Sacha Guitry (bien sûr)

Sur la Place de l’Odéon

Sur la Place de l’Odéon, le théâtre est classé.

Sur la Place de l’Odéon, les immeubles portent les numéros 1, 3, 5 et 7 d’un côté, et 2,4, 6 et 8 de l’autre. Ils sont tous classés.

Sur la Place de l’Odéon, même le sol est classé.

Sur la Place de l’Odéon, il y a

le restaurant La Méditerranée que fréquentèrent Aragon, Ionesco, Cocteau, Welles…

Sur la Place de l’Odéon, se trouvait la maison de Lucile et Camille Desmoulins.

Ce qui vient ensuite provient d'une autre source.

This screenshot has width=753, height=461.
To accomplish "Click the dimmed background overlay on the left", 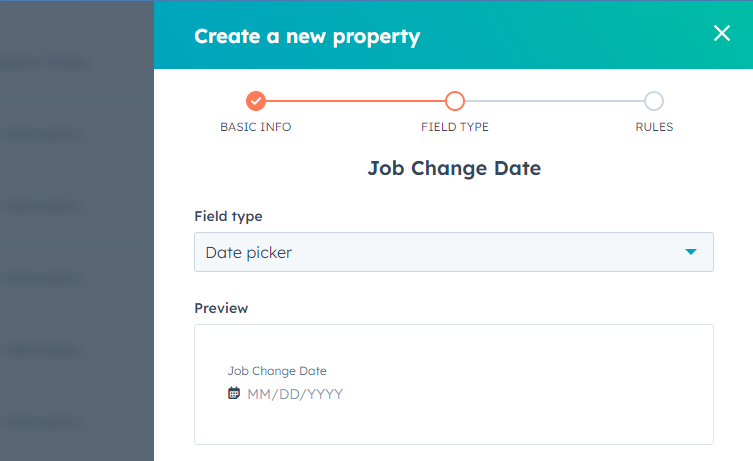I will tap(77, 230).
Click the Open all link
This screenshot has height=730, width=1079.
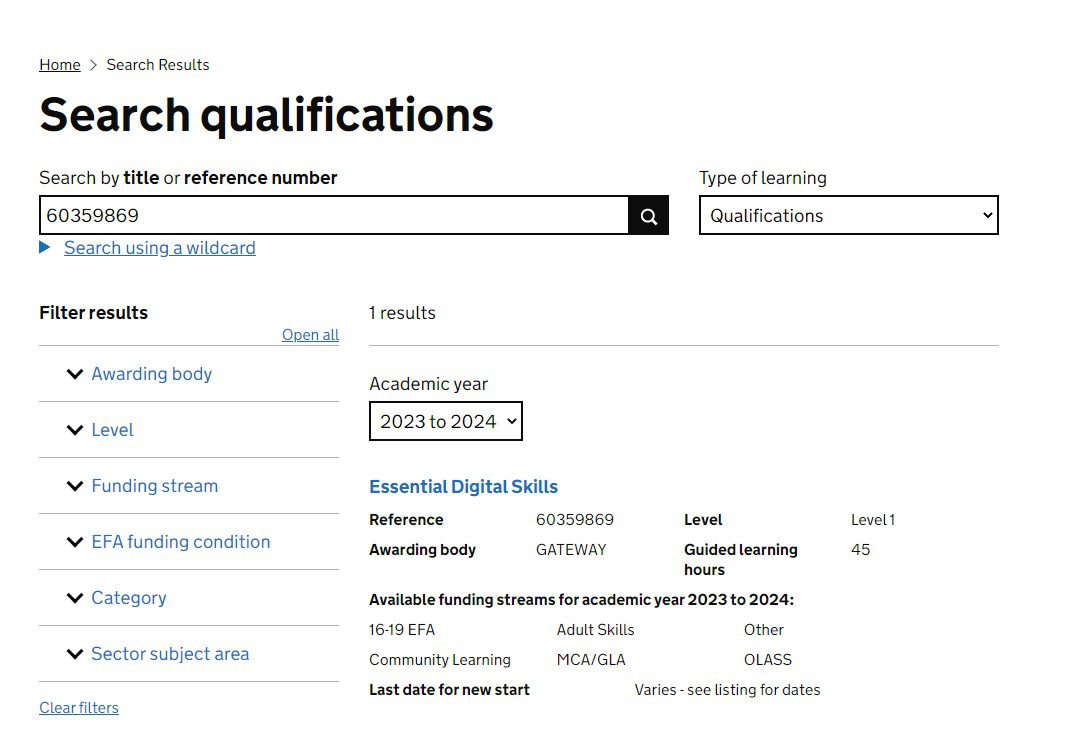click(310, 334)
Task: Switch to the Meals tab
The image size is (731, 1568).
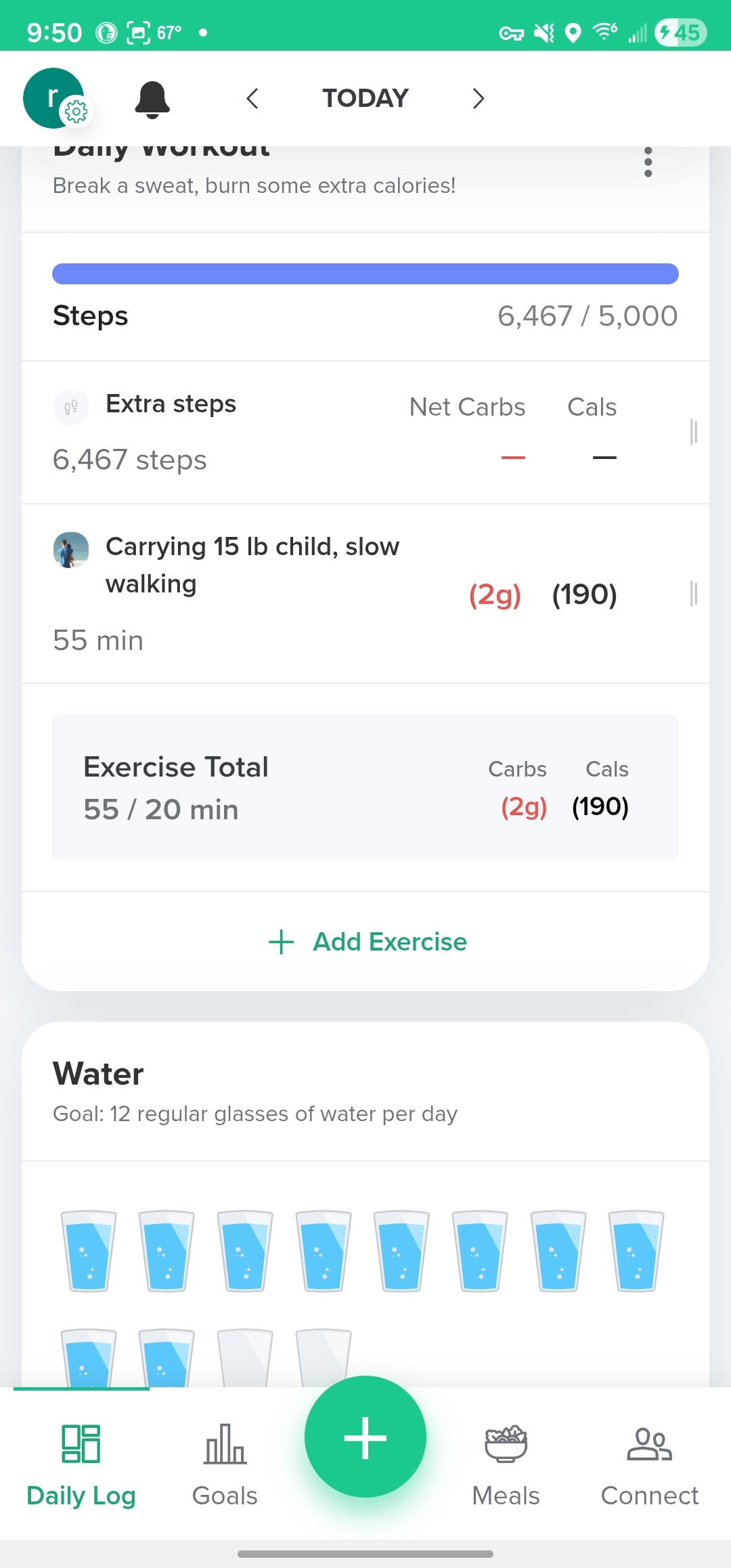Action: point(506,1464)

Sur la Place de l’Odéon, se trouvait le Café Voltaire, qui fut fréquenté par Delacroix, Balzac, Hugo, Gambetta, Vallès, Verlaine, Gide, France, Mallarmé… On y trouve aujourd’hui les bureaux de l’éditeur Flammarion

Sur la Place de l’Odéon, il y a Le Dilettante, une chouette libraire de livres d’occasion

Sur la Place de l’Odéon, on procède en ce moment au ravalement de l’immeuble qui porte le numéro 2.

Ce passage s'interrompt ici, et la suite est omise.